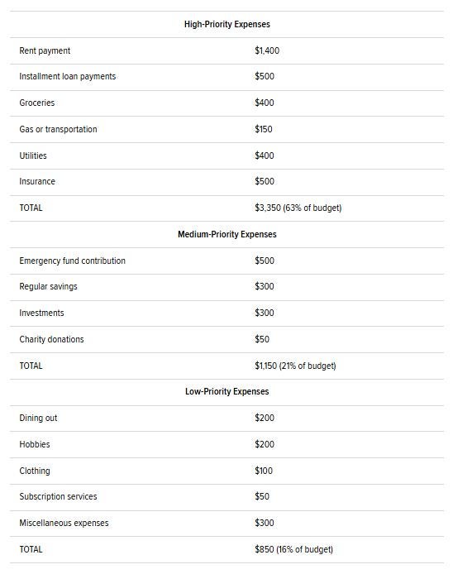Screen dimensions: 453x574
Task: Click the Low-Priority Expenses heading
Action: (x=227, y=391)
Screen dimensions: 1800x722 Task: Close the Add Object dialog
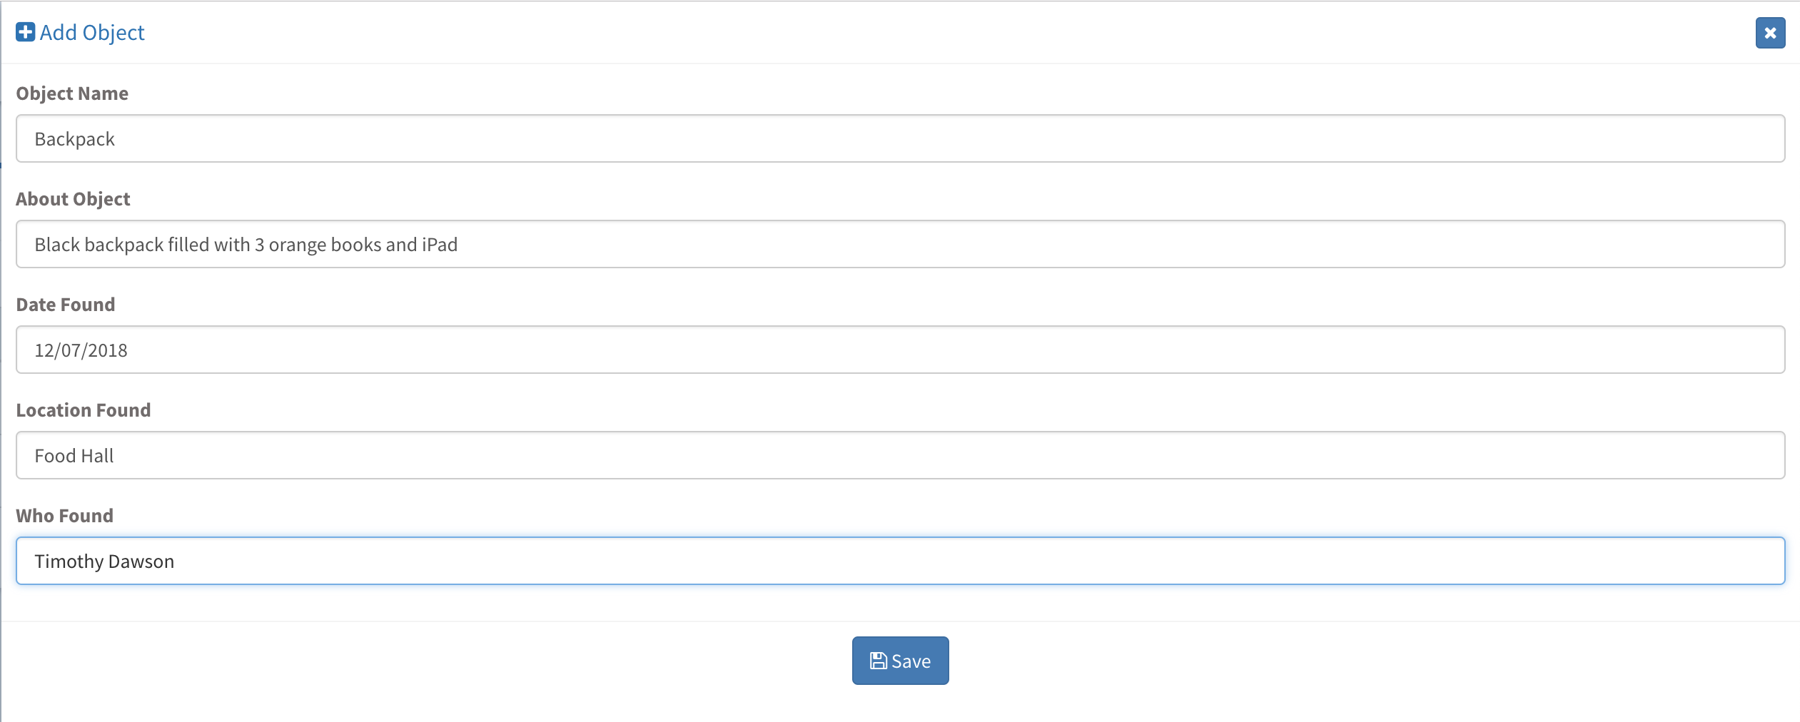coord(1770,33)
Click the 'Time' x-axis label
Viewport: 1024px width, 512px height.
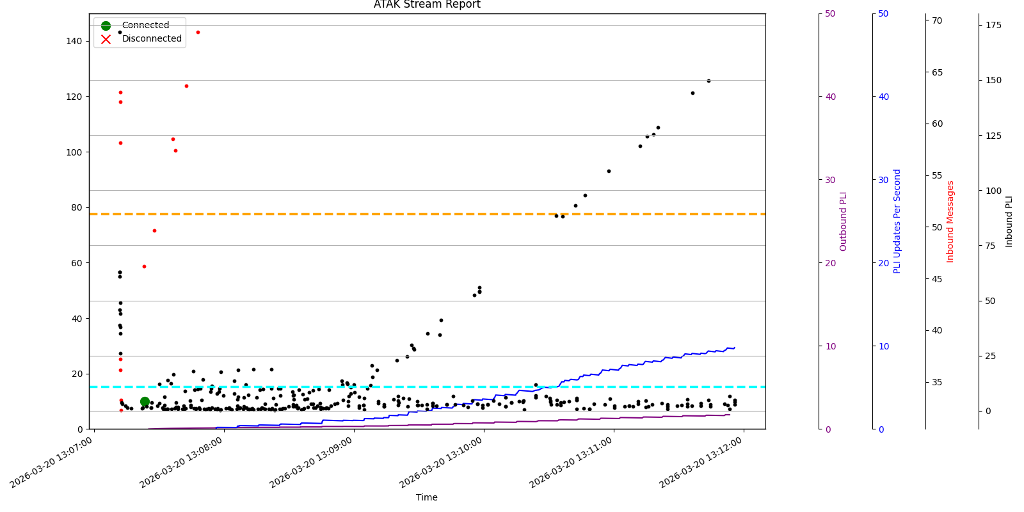[x=427, y=497]
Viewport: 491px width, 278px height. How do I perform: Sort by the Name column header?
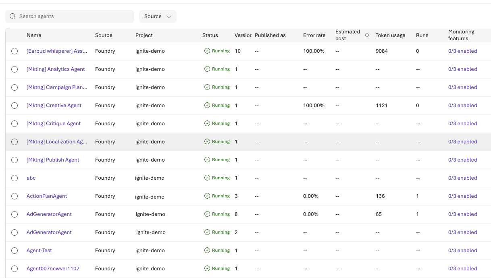[x=34, y=35]
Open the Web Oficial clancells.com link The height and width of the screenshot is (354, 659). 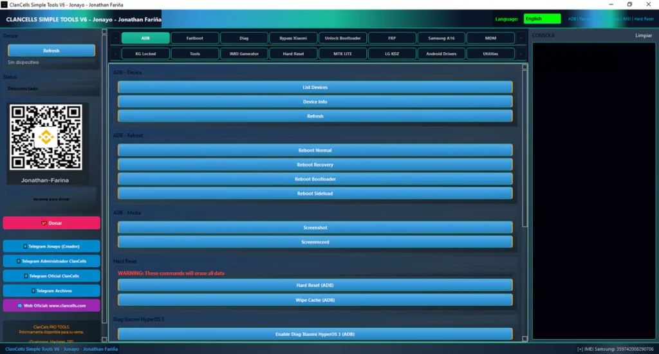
********************
● **Directions**
What is needed is an exact repeat of only the lines from the one containing "Viewport: 491px width, 278px" through the last line of the listing above, both ends included, without the pictures.

● **Output below**
Viewport: 491px width, 278px height. How do I perform: Sort by the Name column header?
[x=34, y=35]
Open the Web Oficial clancells.com link The height and width of the screenshot is (354, 659). 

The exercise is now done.